Que se mueran los viejos. Pronto. El ministro japonés de Finanzas, Taro Aso, para escándalo de la hipócrita sociedad contemporánea ha expresado su fórmula para aligerar las cuentas públicas de Japón.
Naturalmente, no lo ha expresado tan crudamente, porque aún no estamos preparados para asumir la valiente propuesta. Su propuesta para reducir el déficit que dificulta la recuperación económica del país más eficiente del planeta, apunta a agujeros presupuestarios concretos: Sectores improductivos, no rentables.
En la cúspide del despilfarro de una sociedad condescendiente con los débiles, se encuentran los pacientes terminales, especialmente, los viejos sin posibilidades de recuperación, que son mantenidos vivos con caros tratamientos en hospitales del Gobierno. Esa “gente del tubo” ha agotado su derecho a vivir.
Reabrir la caja de Pandora de la eutanasia activa, aunque se haga solo para cerrarla de inmediato y pedir disculpas por la osadía, incluso avergozándose por el revuelo causado, es algo que suena a provocación: es… valiente, pero es intolerable,
En esta zona del planeta en donde mantenemos los principios éticos incólumes, ni nos lo planteamos. Tenemos principios inquebrantables.
Cuidamos a nuestros ancianos: Nadie se muere de hambre entre nosotros. Vigilamos las calles para que los sin techo no pasen frío: les damos mantas y caldo caliente, cuando los encontramos vivos… lo que, desgraciadamente, no siempre es posible. Ofrecemos a la mayoría, pensiones que garantizan su subsistencia; tampoco es tan complicado, porque vigilamos los precios de la cesta de la compra: una barra de pan puede adquirirse por 30 céntimos, el kilo de pollo entero se compra por 3 o 4 euros y eso mismo cuesta un kilo de sardinas o mejillones: comida variada, rica en proteínas.
Atendemos a lo que conviene a la satisfacción de estos amortizados, con gran esmero. Con poco más de 50 años, decimos a nuestros mayores, con los mejores modales, que ya no los necesitamos activos en nuestra sociedad. Ya han cumplido. Queremos que descansen, que vean la televisión (magníficos programas divulgativos, para que no les cunda el tiempo que les queda), que paseen y se relacionen con otros ancianos en esos magníficos Centros comunitarios que llamamos De Día, y que hemos creado específicamente para ellos, para que se cuezan en sus salsas; allí podrán leer todos los periódicos que deseen y muchas revistas con noticias sociales imprescindibles, y, si les apetece, los fines de semana, hasta podrán escuchar en ellos la música que les gusta, la que encandilaba a sus padres, ¡y bailarla!.

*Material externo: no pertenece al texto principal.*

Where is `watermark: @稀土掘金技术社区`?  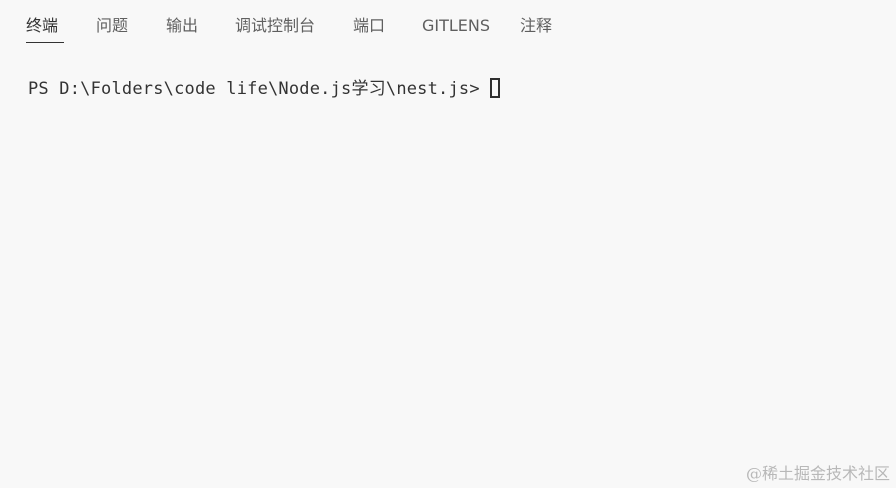 watermark: @稀土掘金技术社区 is located at coordinates (818, 474).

Puede que no tengamos tiempo para visitarlos en la vieja casa familiar, con frío y goteras, por la que pagan una renta irrisoria (¿qué querrían, que los mandemos a una clínica geriátrica, con el precio que tienen?), pero les hemos conectado a un servicio de ayuda inmediata, que en caso necesario los llevaría con urgencia al hospital comarcal. Funciona incluso aunque no tengan teléfono, que, en general, hemos dado de baja, pues a los ancianos no les gusta hacer llamadas y no reciben ninguna.
Es cierto, en fin, que los viejos nos cuestan mucho dinero, y que tendríamos más capacidad de gasto para otras cosas si no fueran tan longevos y, siendo longevos, como mal menor, mantuvieran facultades de autonomía suficientes para asearse, vestirse y no darnos la lata.

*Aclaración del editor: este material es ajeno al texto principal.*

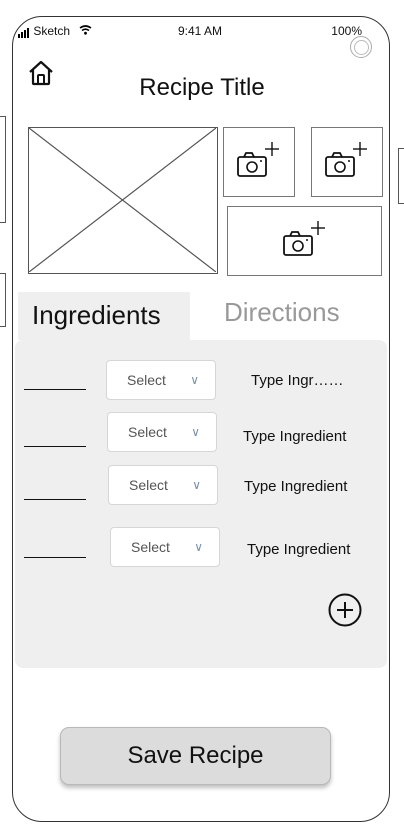  I want to click on carrier: Sketch, so click(55, 31).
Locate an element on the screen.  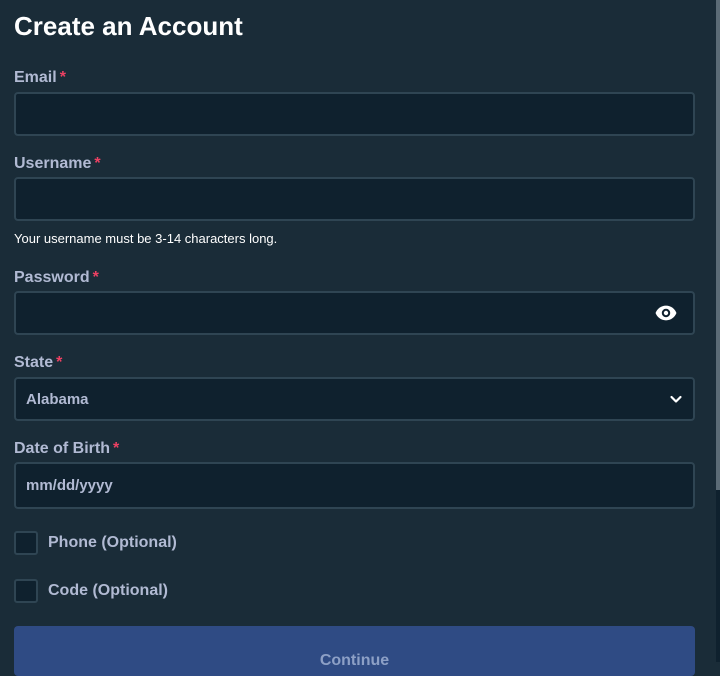
username-label-row: Username * is located at coordinates (58, 164).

Pero así son las cosas. Porque somos sensibles ante la desgracia ajena y sabemos responder a las muchas dependencias a que nos obliga nuestro sentido del deber. También son una carga los parados, desde luego, al menos cuando tenemos que cubrirles su período de prestaciones sociales. Ah, sí y dedicamos mucho dinero para que los hijos de los pobres puedan estudiar algo; con buenos profesores, muy motivados éstos por sus sueldos adecuados y horarios cómodos.

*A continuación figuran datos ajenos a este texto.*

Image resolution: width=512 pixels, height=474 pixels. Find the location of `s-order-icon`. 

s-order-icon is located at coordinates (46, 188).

También, por obligación constitucional, atendemos a todos por igual en hospitales con magníficos equipos, -físicos y humanos, y hasta divinos-, que apenas tienen nada que envidiar a los que están disponibles en centros privados, a los que, por inveterada costumbre, suelen seguir yendo los ricos, sin advertir que, en no pocos casos, el personal sanitario es el mismo (y, aunque esto debería comprobarse, las malas lenguas dicen que incluso el horario coincide).
Pero hay que tener paciencia y saber encontrar el lado bueno. Ancianos, pobres, enfermos, parados, son una rémora necesaria, un contraste, para que luzcamos mejor los jóvenes, sanos, activos, guapos.
Es un alivio no encontrarse en ninguno de esos grupos de miseria.